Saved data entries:
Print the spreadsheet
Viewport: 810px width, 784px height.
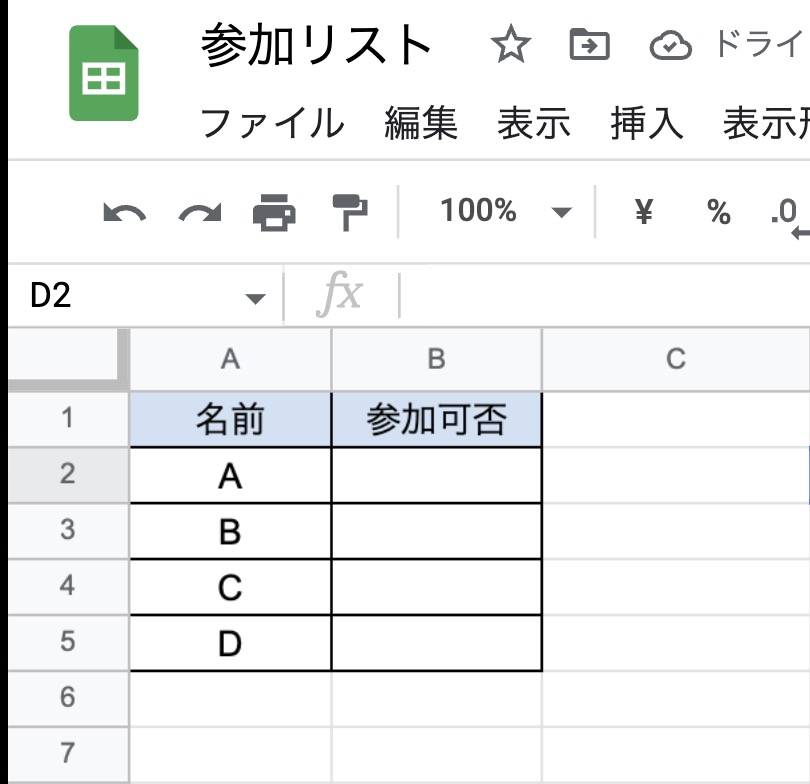pyautogui.click(x=274, y=212)
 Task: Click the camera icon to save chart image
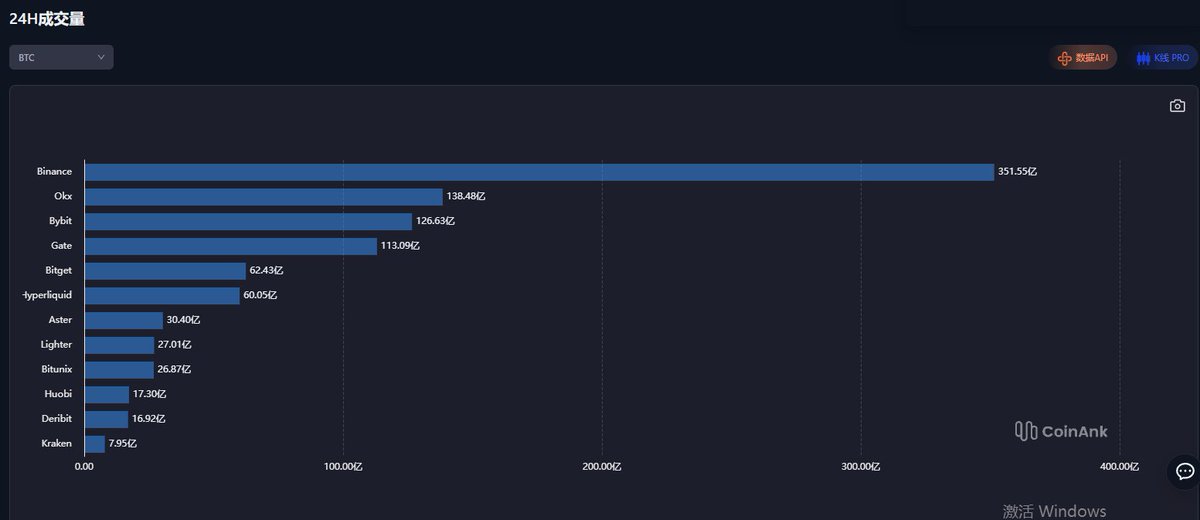click(1177, 106)
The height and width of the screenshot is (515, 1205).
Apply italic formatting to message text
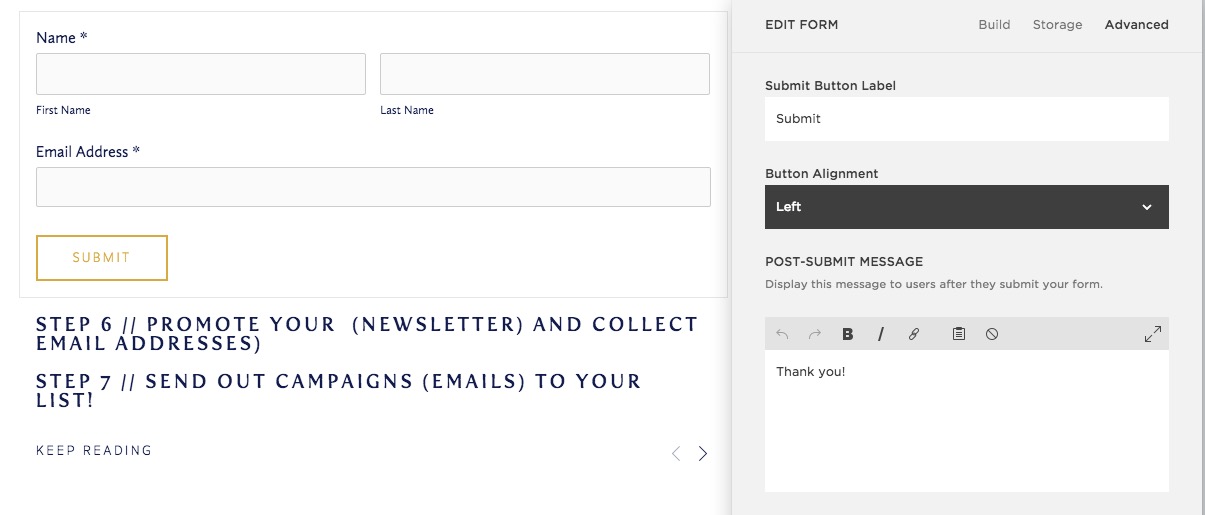pyautogui.click(x=881, y=334)
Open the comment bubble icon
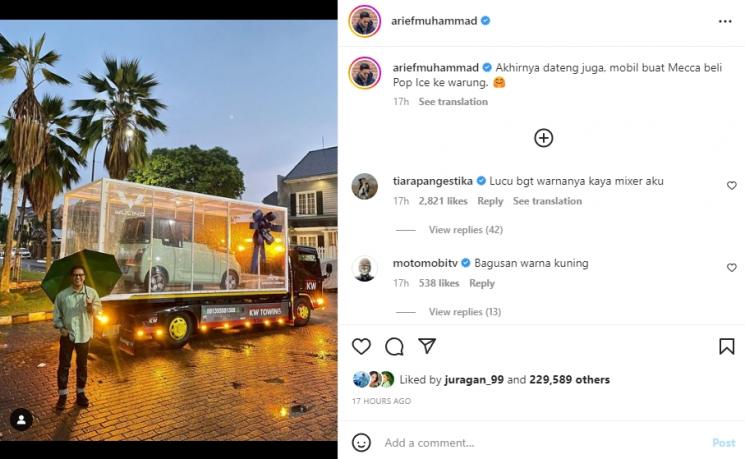 [x=394, y=346]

WHAT TO DO: For each line above, output its wording exactly and leave out any picture.

ANSWER SPACE:
Print the spreadsheet
Viewport: 810px width, 784px height.
pyautogui.click(x=274, y=212)
 Task: Click the camera icon to save chart image
click(1177, 106)
The height and width of the screenshot is (515, 1205).
Apply italic formatting to message text
pyautogui.click(x=881, y=334)
Open the comment bubble icon
 [x=394, y=346]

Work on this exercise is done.